Problem to work on:
Continue the passage about the CHAMP program for reducing HIV stigma, picking up after its final sentence.

START Page excerpt

Implications for the future

CHAMP has shown that skills training that builds cross-sector partnerships, nurtures visible leadership among people living with HIV, and addresses intersecting oppressions is critical in reducing HIV stigma and advancing HIV prevention and support. CHAMP’s comprehensive approach is effective in promoting emotional connections between people living with HIV and HIV-negative community leaders that are needed to transform attitudes and promote behavioural changes to reduce HIV stigma, and increase prevention and support. Anti-stigma training such as CHAMP should be considered core competence for health, settlement, HIV and social service providers to enhance their contribution in the entire HIV continuum of care.

The CHAMP model has been adapted and applied to addressing stigma around mental illness in Asian Canadian communities. Within the HIV sector, CAAT has integrated CHAMP interventions in its work to address issues of addiction and substance use, and to support stigma-reduction strategies among provincial networks of HIV education workers serving the African and Caribbean communities across Ontario. Currently, a community alliance of AIDS service organizations and faith-based partners has been formed to look at additional ways to adapt CHAMP interventions into frontline programming at the community level.

END Page excerpt
START Raw data

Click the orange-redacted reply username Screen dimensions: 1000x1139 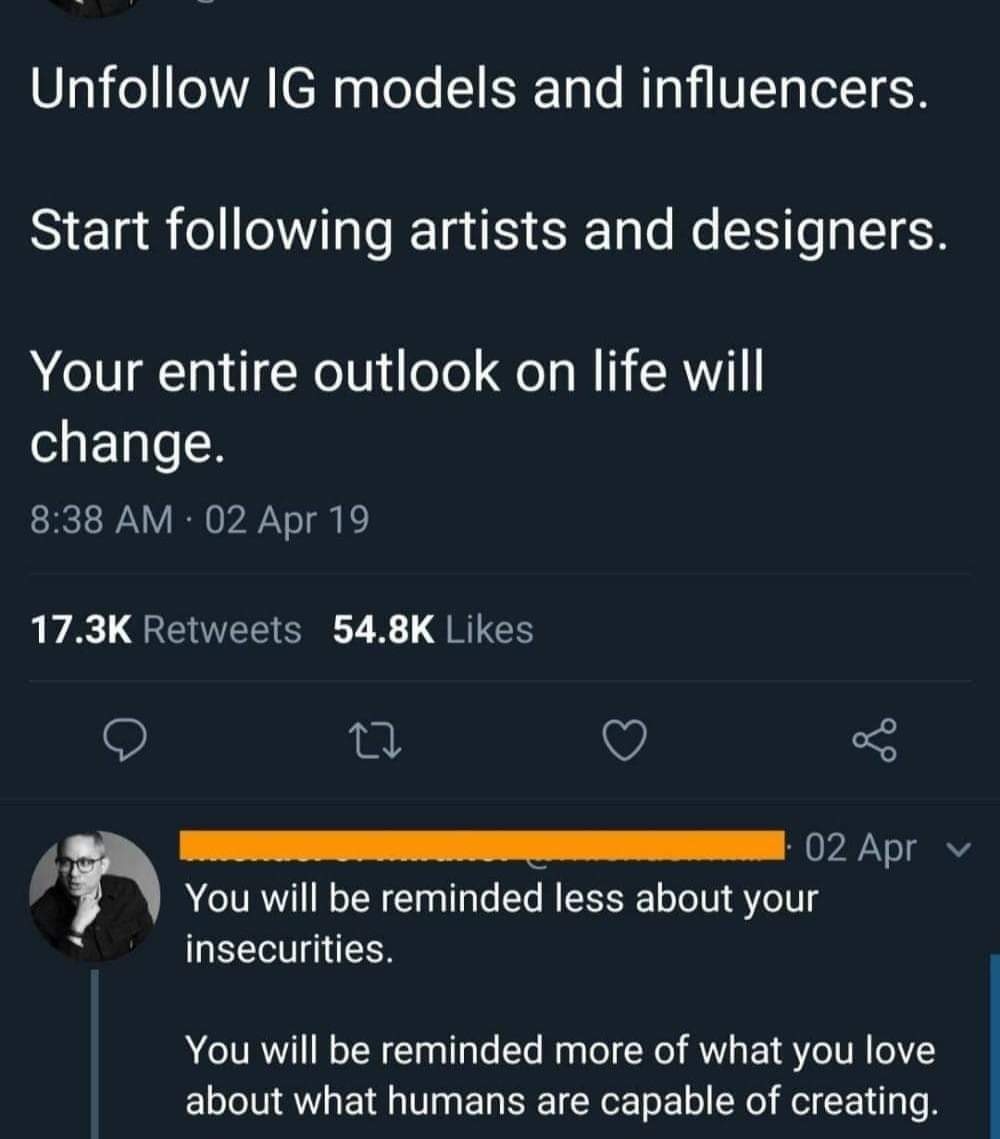pos(480,845)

END Raw data

Response:
The CHAMP research team

The CHAMP research team, led by Drs. Alan Li, Kenneth Fung and Josephine Wong, included a 12-member community-campus research partnership with members from 5 ethno-racial AIDS service organizations (Asian Community AIDS Services, Africans in Partnerships Against AIDS, Alliance of South Asians AIDS Prevention, Black Coalition for AIDS Prevention, Centre for Spanish Speaking Peoples), policy makers, and academic and community-based researchers from Universities of Windsor, University of Toronto and Ryerson University.

Underpinned by the principles of meaningful engagement and GIPA/MIPA, we also engaged a 14-member community advisory committee, and a 6-staff team with a project coordinator and 5 peer research associates.

CHAMP was supported by a CIHR - HIV/AIDS CBR Operating Grant.

Figure 1: The six processes of Acceptance Commitment Therapy Training

Figure 2: Key processes of Social Justice Capacity Building

Resources

Community Champions HIV/AIDS Advocates Mobilization Project: Reducing HIV Stigma and Advancing Equity Through Committed Action

References

  • 1. Public Health Agency of Canada. Summary: Estimates of HIV Prevalence and Incidence in Canada, 2014. Surveillance and Epidemiology Division, Professional Guidelines and Public Health Practice Division, Centre for Communicable Diseases and Infection Control, Public Health Agency of Canada, 2015. Available at: http://www.catie.ca/en/resources/summary-estimates-hiv-incidence-prevalence-and-proportion-undiagnosed-canada-2014
  • 2. Li AT, Wong JP, Cain R, Fung KP. Engaging African-Caribbean, Asian, and Latino community leaders to address HIV stigma in Toronto. International Journal of Migration, Health and Social Care. 2016; in press.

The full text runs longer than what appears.